Almeder’s objection to the so-called super-psi hypothesis is, more carefully and neutrally stated, an objection to a reliance on a hypothesis whose explanatory power depends on the hypothesis being amplified by auxiliary assumptions for which there is no independent support.  Almeder is correct in principle, but what he fails to see is that this objection defeats the argument for survival since there is no independent support for the kind of auxiliary assumptions required for the survival hypothesis to have explanatory efficacy.  The only reason why this would not be utterly apparent is if one were utterly unaware of the extent to which the simple supposition of personal survival carries no predictive consequences unless amplified by further assumptions which do not satisfy the very epistemic requirements survivalists impose on rival hypotheses.  I plan to focus on Almeder in connection with this issue in my next blog.

And then there’s Chris Carter.  I’ve commented on Carter’s pro-survival arguments in a 2011 review, my January 2014 interview with Jime Sayaka, and in my May 14, 2014 blog.  I have more to say about Carter, not because I think his arguments are particularly good but because so many parapsychologists and survivalists seem to think otherwise.  In fact, Michael Prescott has said of Carter’s most recent book Science and the Afterlife Experience that it is “perhaps the best book I’ve read on evidence for life after death, and I’ve read quite a few. I recommend it highly.”  Now blurbs can be misleading, but I think, knowing Prescott as I do, that his comment was intended as genuine praise of Carter, rather than an indirect statement about how utterly crappy the rest of literary field is on the topic. (Being the best of a poor lot is a fairly underwhelming achievement.)  While I hold Michael Prescott in high regard, and he has been a wonderful interlocutor, I could not more strongly disagree with his assessment of Carter’s work.  No, Carter’s work is not even “perhaps” one of the best; it’s quite probably one of the worst. And yes, this means that I also disagree with the “distinguished” contingent of researchers who have praised Carter’s work in their review blurbs (including Pim van Lommel, Charles Tart, Guy Lyon Playfair, Larry Dossey, and Neal Grossman). I gladly part company with these gentlemen.  They are simply incorrect.

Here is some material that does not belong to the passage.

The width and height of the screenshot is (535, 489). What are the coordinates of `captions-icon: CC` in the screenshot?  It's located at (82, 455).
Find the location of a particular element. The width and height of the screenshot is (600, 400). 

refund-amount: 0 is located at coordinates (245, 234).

To be quite frank, I have no interest in saving parapsychologists and survival researchers from the deplorable reputation they have on the whole rightly merited, for example because they continue to endorse shoddy scholarship and perpetuate philosophically unsophisticated treatments of psi and survival. However, since I have devoted part of my project to wheeling away the rubbish that has buried empirical inquiry into survival, expect some further commentary on Carter.

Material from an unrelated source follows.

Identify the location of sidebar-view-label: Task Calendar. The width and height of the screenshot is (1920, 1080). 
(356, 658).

Let me repeat a point I’ve made in this blog, and which I also make in my book.  We need to return to the kind of empirical inquiry into the survival question that C.D. Broad, C.J. Ducasse, and H.H. Price had in view and modeled for us.  Apart from the empirically-informed and conceptually-elevated critical discussions by writers like Alan Gauld, Stephen Braude, and David Ray Griffin, the current debate is simply the most recent in a series of bad sequels to what was once an intriguing and promising plot.